» **DIRECTIONS FOR THIS TASK**: Below are some records. Return exactly the lines from the one with "Screen dimensions: 608x500" to the one with "Click the Repeater Wi-Fi icon", and nothing else.

» **MATERIAL SUPPLIED**:
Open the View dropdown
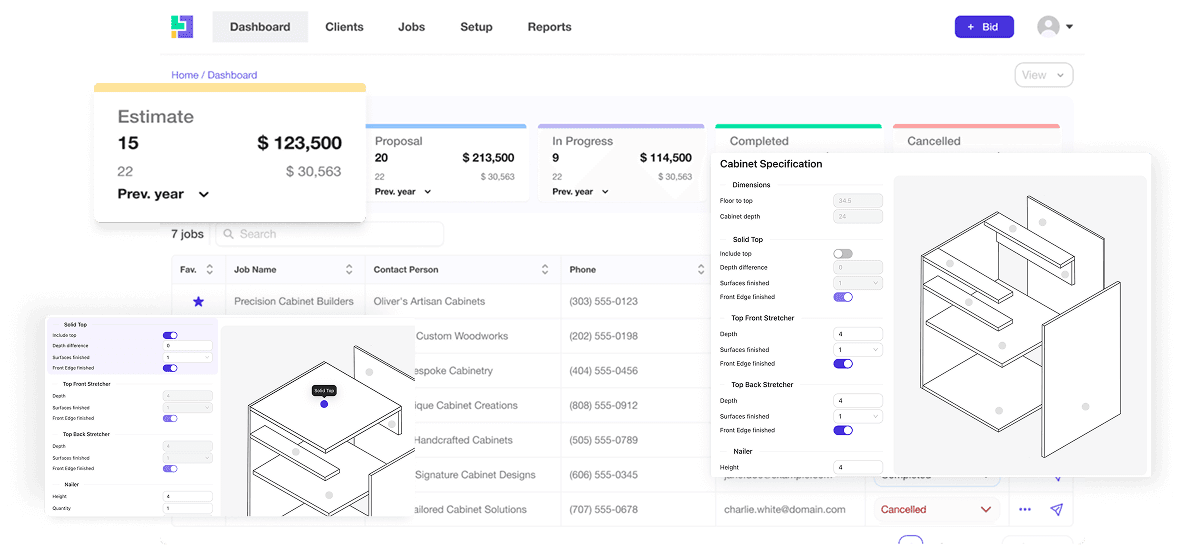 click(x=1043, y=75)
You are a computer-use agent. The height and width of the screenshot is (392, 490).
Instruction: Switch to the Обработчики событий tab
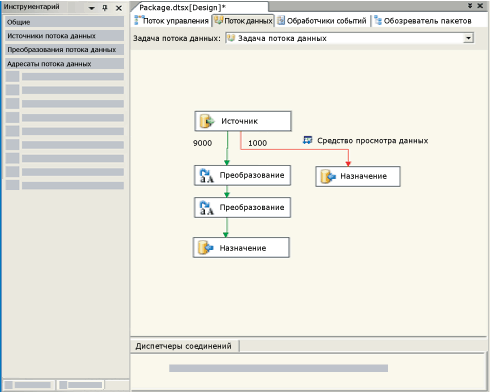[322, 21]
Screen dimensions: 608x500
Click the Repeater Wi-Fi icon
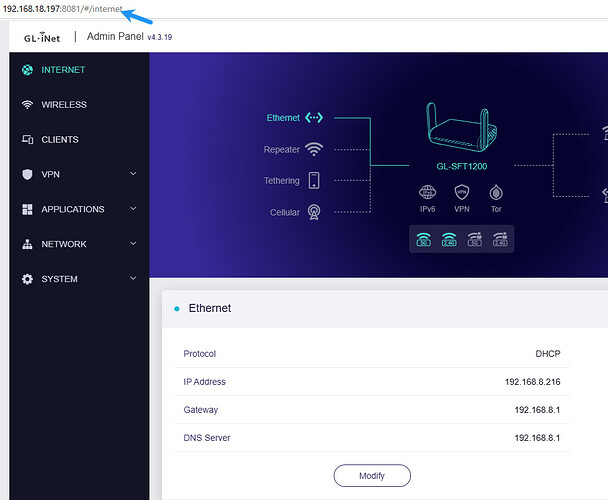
---
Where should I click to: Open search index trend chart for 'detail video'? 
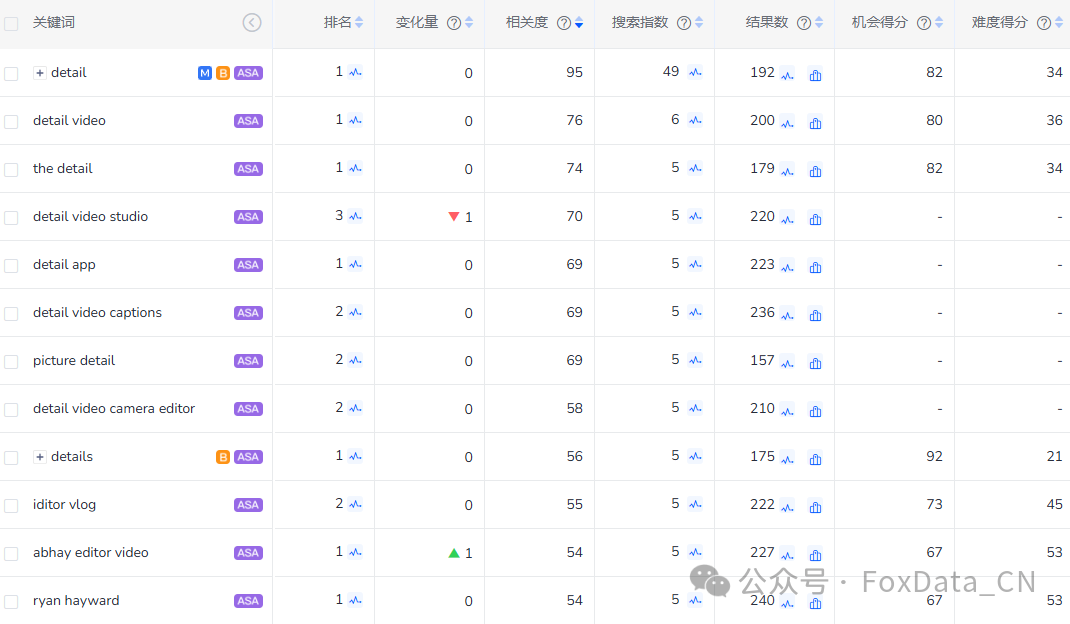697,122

» **WRITTEN ANSWER**:
Screen dimensions: 608x500
Click the Repeater Wi-Fi icon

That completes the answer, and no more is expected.